Was für ein Interview! Zwei kompetente Redakteure des Handelsblatts, also der Zeitung, für die auch Erhards „Wohlstand für Alle“-Ghostwriter Wolfram Langer arbeitete, lassen dem Amtsnachfolger von Ludwig Erhard einen Begriff wie „Wirtschaftsgarantie“ unkritisiert durchgehen! Da müssen bei jedem Marktwirtschaftler die Alarmglocken schrillen. Denn da geht es ums Grundsätzliche, um das Menschenbild, das hinter der Sozialen Marktwirtschaft steht oder stehen sollte. Das beschrieb Erhard (beziehungsweise sein Ghostwriter Handelsblatt-Redakteur Langer) in seinem berühmten Buch „Wohlstand für alle“ so: „Ich will mich aus eigener Kraft bewähren, ich will das Risiko des Lebens selbst tragen, will für mein Schicksal selbst verantwortlich sein. Sorge du, Staat dafür, daß ich dazu in der Lage bin.“
Es ist eine Banalität, aber offenbar ist sie im Bewusstsein dieses Wirtschaftsministers wie auch in dem von Handelsblatt-Redakteuren nicht präsent: Der Staat kann niemals dauerhaft „die Wirtschaft“ garantieren. Der Staat verfügt nicht aus eigener Kraft über Mittel (zumindest sofern er nicht selbst zum Unternehmer wird), sondern er kann nur dem einen geben, was er dem anderen zuvor genommen hat.
Wenn ein Unternehmen oder eine Branche aus politischen Gründen vom Staat gestützt wird, muss er die Mittel dazu anderen nehmen – ob direkt durch Steuern und Abgaben, oder indirekt durch Schuldenaufnahme oder Gelddrucken. Deswegen ist eine Subventionswirtschaft weder frei, noch gerecht, noch sozial.
Das, was den Unternehmen nun „garantiert“ wird, die Subventionen für Investitionen und sogar den Betrieb, bezahlt nicht „die Politik“, denn die hat nichts, sondern die Steuerzahler und Sparer in Deutschland, wahrscheinlich zum großen Teil indirekt über eine immer stärker galoppierende Inflation. EZB-Präsidentin Christina Lagarde hat schließlich schon mehr als deutlich gemacht, dass ihre Geldpolitik auch im Dienste des „Klimaschutzes” steht.
Was für ein Interview!
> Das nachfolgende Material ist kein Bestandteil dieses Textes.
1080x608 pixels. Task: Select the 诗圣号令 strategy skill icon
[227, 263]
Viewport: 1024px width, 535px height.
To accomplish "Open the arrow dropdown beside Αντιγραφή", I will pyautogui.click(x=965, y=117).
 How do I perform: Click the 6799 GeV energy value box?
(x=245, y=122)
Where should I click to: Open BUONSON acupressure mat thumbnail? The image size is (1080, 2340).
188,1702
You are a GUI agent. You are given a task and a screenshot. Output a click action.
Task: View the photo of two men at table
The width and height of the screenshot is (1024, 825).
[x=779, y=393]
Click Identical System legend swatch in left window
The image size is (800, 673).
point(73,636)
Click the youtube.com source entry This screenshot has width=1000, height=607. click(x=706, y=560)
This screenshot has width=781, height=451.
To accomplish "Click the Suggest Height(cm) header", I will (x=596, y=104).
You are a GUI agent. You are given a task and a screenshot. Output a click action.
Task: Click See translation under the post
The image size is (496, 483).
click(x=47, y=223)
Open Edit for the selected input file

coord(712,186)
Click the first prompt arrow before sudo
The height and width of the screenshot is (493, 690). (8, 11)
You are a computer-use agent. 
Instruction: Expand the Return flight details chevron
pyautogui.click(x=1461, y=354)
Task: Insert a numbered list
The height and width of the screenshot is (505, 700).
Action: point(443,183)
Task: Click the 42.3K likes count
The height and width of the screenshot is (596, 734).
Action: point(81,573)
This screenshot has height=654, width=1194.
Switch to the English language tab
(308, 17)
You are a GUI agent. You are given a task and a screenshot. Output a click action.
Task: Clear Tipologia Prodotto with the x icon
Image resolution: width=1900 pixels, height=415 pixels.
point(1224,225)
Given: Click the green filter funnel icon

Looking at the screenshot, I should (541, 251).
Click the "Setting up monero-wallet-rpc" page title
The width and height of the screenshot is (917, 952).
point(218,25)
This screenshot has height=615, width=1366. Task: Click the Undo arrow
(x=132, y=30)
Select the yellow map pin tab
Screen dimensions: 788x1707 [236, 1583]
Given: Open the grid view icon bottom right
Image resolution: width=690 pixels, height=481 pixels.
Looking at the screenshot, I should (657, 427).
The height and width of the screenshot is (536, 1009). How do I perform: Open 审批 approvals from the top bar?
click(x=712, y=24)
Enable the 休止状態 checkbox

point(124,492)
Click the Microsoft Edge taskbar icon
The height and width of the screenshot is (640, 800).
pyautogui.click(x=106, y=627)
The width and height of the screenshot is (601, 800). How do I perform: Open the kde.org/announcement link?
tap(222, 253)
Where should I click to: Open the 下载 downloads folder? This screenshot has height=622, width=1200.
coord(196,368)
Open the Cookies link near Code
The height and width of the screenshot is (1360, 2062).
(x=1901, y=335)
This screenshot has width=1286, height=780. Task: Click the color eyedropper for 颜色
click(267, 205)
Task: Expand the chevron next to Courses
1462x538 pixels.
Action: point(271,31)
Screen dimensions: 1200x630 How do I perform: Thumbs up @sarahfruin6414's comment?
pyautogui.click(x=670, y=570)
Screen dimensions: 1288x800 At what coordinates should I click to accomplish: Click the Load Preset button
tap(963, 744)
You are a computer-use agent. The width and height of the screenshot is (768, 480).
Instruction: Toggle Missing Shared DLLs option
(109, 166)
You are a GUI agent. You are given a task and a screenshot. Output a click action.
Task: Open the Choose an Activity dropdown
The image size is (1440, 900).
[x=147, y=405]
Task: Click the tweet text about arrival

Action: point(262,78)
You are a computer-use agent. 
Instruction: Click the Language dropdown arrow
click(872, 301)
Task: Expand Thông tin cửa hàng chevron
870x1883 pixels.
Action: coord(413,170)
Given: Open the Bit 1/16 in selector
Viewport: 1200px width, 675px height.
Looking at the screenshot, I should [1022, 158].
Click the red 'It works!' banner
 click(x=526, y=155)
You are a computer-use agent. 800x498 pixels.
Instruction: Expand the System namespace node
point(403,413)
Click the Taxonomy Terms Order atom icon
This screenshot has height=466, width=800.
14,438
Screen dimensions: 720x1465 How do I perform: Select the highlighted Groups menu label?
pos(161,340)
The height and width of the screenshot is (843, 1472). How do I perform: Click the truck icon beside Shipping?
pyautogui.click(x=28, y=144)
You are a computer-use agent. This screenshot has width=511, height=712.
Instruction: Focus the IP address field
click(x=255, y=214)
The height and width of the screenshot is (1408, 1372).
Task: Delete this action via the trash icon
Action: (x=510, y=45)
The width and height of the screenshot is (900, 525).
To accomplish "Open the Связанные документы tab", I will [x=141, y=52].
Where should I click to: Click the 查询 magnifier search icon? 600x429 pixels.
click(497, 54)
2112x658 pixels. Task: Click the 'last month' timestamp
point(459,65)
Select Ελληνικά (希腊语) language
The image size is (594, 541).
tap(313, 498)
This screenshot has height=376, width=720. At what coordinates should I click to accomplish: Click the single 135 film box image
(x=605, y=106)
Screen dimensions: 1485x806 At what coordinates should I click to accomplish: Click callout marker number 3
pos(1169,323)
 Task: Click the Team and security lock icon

Zwei kompetente Handelsblatt-Redakteure im Interview mit einem Minister, der Milliardenausgaben des Staates bejubelt und weitere Subventionen ungeahnten Ausmaßes verspricht, fragen nicht etwa, wo das Geld herkommen soll, oder – was die eigentlich zentrale Frage wäre – wo dabei die Freiheit bleibt, sondern: „Wo bleiben die Überweisungen?“ Es kann ihnen also nicht schnell genug gehen mit den Subventionen.
Wer die Grünen jetzt zurecht für ihr Wirtschaftsprogramm kritisiert, sollte nicht die Augen davor verschließen, dass es ein CDU-Minister ist, der die Soziale Marktwirtschaft (oder was davon noch übrig ist) im Namen des Klimaschutzes abräumt.